Tuesday, August 07, 2018

THE SOFT WET EMBRACE

At three o'clock in the morning on the final day of a work-week it is likely that a rational person will realize that for the last couple of days they have not been entirely sane. Fortunately most of the people I associate with are cool with that. Eric, for instance, was batshit crazy at the same time that Marie was high on life in America (Friday night), which is also when the drunken gentlemen from The House of Pee (not the correct name of that establishment) were screaming and tweaking, Yanni was non-compos mentis (five day bachelor party), Roger was dealing with an exploding pipe near the dish washing machine, and two English-speaking foreigners were discovering that San Francisco has a far wider spectrum of genderish sizes and shapes than they were familiar with in Sweden. Please don't ask about that last item; I didn't want to know that, could have live the rest of my life without ever hearing the details, and was only interested in smoking my pipe outside, freezing my buns off in the purple rain fog.

At my age, buns in the fog are a concept.

And yes, I am NOT old. Dammit.

Statler, Waldorf.


My Friday, only your Tuesday. Tomorrow I may have Baked Portuguese Chicken Rice (焗葡國雞飯). Which will send my cholesterol through the roof, and give me the energy to go up twenty storeys of bamboo scaffolding in a typhoon for another ten hours. Mmm, good. Heart attack on a plate.


I just spent twenty minutes in the kitchen finishing my pipe. Closed door, wide open window, apartment mate who hates tobacco. And a lessening of arterial elasticity, which under the wrong circumstances leads to near-paralysis, profound belly-aching, whining in a cringy fashion, and, if further from the apartment than tonight, a taxi.

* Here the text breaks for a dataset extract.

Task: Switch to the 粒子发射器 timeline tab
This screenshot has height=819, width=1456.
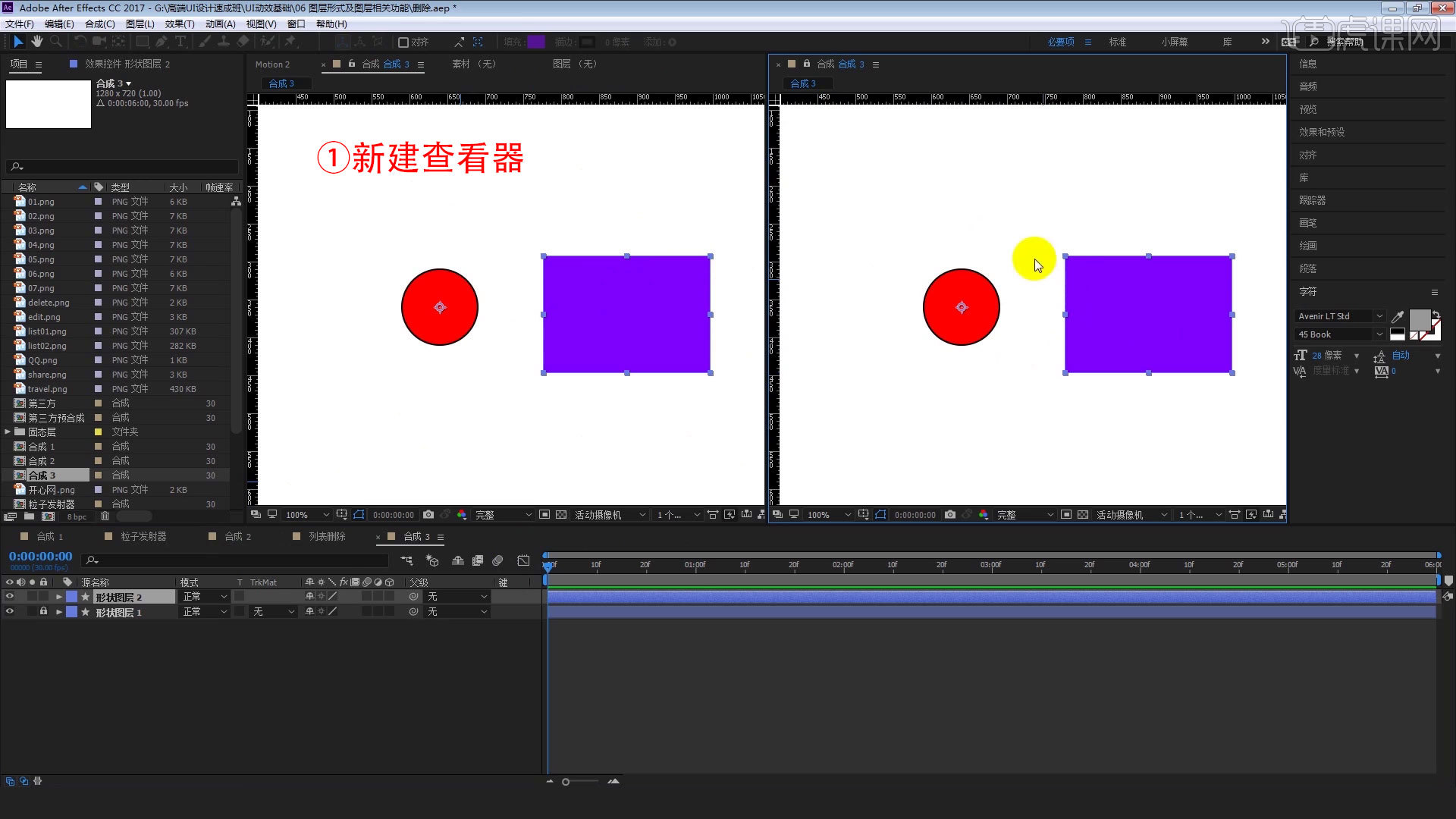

I stumble around, kvetching.

The fog up at Larkin and Clay swirls beautifully, silvery billows, glowing and soft-bright. Down at Polk Street, a black gentleman whom I've known for two decades clutches an un-opened wine bottle (good lord, is that Rosé? No one drinks that bocht, it's what you bring to hippie / swinger parties!), and the pot-holed pavement looks "adventurous" in the white metallic haze.
Two shots of Loch Cheapbasterd Scotch. The pipe is now on the table near my chair. I had brought a second pipe, but I had such a good time talking to rational people and a long-haired small dog sitting on the bar that I drank less, and was not outside enough to need it.